Regrettably, almost 40 percent of us worry every day; women are twice as likely as men to do so. But research shows that there are steps you can take to reduce worry. And you can start taking them right now.
A person who never worries is, well, a person who isn’t really human! Clearly, some worry is productive, points out Leahy, who is also the director of the American Institute of Cognitive Therapy, “Say you have to drive from New York to Boston. Productive worry would involve things like asking yourself. Do I have a car reserved? Do I have a map? Do I have a hotel reservation? It’s productive because it concerns actions you can take today.” Those actions make life move along more smoothly.
Unproductive worry is concerned with things you can’t do anything about: What if you car breaks down? What if the hotel room is double-booked?
Learning to see the distinction between the two forms of worry can cut down on lots of useless anxiety. One way of doing this is to ask yourself whether your worry is productive or unproductive. When it’s productive, put it on a to do list, then take action. Taking action will help you relax, which makes it easier to let go of unproductive worry.
Go with the Flow
Embracing life’s uncertainties has its advantages. It leaves room for more spontaneity and adventure and lets you not sweat the small stuff. But that’s difficult for many folks to accept. “People who worry have a hard time accepting uncertainty,” says Leahy. They worry, he suggests, to try to gain answers to questions about the future: Will my 10-year-old have a good job one day? Will I not get that promotion?

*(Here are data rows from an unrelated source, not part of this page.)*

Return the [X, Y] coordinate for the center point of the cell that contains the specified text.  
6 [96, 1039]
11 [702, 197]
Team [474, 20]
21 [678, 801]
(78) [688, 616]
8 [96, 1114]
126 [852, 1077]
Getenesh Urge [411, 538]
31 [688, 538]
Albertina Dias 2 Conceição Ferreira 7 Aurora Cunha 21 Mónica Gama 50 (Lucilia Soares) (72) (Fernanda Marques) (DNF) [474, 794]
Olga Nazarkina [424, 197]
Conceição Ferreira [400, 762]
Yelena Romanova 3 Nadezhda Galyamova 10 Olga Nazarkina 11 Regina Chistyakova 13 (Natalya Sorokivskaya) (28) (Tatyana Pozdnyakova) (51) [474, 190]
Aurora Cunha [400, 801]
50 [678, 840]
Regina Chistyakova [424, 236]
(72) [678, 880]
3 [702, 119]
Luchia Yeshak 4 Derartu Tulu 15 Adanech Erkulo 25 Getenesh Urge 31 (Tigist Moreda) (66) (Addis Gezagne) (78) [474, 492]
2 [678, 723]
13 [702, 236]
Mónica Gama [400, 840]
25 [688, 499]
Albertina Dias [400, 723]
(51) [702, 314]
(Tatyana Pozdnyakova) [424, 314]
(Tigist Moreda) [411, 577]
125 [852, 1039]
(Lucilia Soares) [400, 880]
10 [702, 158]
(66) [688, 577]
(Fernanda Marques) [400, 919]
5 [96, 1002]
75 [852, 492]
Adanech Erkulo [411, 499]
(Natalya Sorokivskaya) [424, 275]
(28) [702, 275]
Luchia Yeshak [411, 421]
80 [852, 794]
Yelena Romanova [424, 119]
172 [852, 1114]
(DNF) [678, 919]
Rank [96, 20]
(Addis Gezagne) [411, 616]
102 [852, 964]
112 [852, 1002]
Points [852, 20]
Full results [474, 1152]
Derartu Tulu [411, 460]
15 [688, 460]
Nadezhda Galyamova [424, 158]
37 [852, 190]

“If you’re worried about failure, you’re going to avoid risk, you’re going to demand certainty before you try anything, or you’re going to quit early,” says Leahy. “If you accept that you don’t know the answers, you’ll likely stop worrying, and you’ll be able to live in the moment. The disadvantage is that you might get surprised. But my feeling is that I’d rather be unpleasantly surprised sometimes than miserable all my life.”

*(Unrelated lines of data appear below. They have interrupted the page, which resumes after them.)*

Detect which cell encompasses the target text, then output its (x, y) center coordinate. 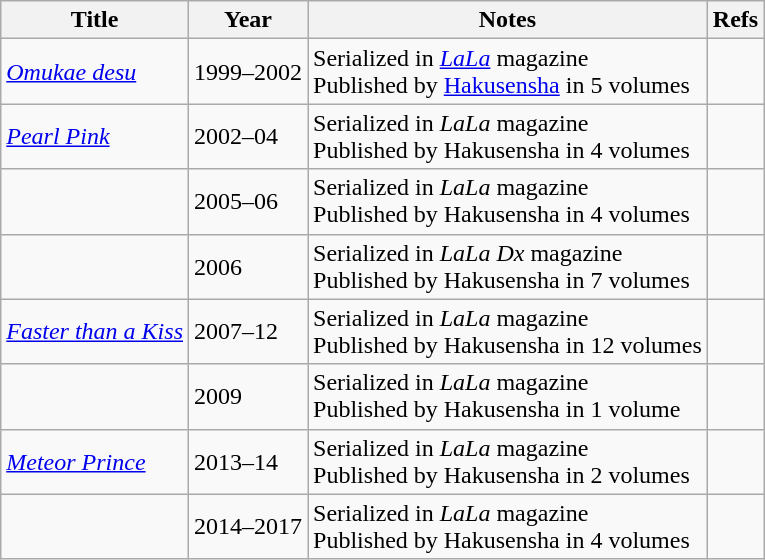
2002–04 (248, 136)
Meteor Prince (95, 462)
Pearl Pink (95, 136)
2006 (248, 266)
Serialized in LaLa magazinePublished by Hakusensha in 12 volumes (508, 332)
Refs (735, 20)
2014–2017 (248, 526)
1999–2002 (248, 72)
Year (248, 20)
Omukae desu (95, 72)
Serialized in LaLa magazinePublished by Hakusensha in 1 volume (508, 396)
Serialized in LaLa magazinePublished by Hakusensha in 5 volumes (508, 72)
Serialized in LaLa Dx magazinePublished by Hakusensha in 7 volumes (508, 266)
Faster than a Kiss (95, 332)
2013–14 (248, 462)
2007–12 (248, 332)
2009 (248, 396)
2005–06 (248, 202)
Notes (508, 20)
Title (95, 20)
Serialized in LaLa magazinePublished by Hakusensha in 2 volumes (508, 462)
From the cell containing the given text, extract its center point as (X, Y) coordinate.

Worriers tend to avoid new things (public speaking, going to parties) because it makes them uncomfortable; they worry because they think it will help them avoid discomfort. But when you can do things that are uncomfortable, you automatically rely less on worry as a coping strategy. “A worrier thinks that worry will prevent something bad from happening,” says Leahy, “while a resilient person thinks, if something happens, I’ll handle it. It’s like learning a new language or dance or instrument. You do things that are initially uncomfortable in order to make progress.”
Be Realistically Positive
Worriers jump to conclusions about bad things happening, but research shows that 85 percent of the things people worry about have a positive outcome. “It’s a good idea to look at the evidence for and against your worry,” says Leahy, “and to find the positive side of a worrisome situation. For example, if you’re worried that you might lose your job, rather than thinking of being fired as a catastrophe, think of it as a chance.” Banishing worries and becoming positive, Leahy says, is a process of “reframing change so you see it as something that offers opportunities.”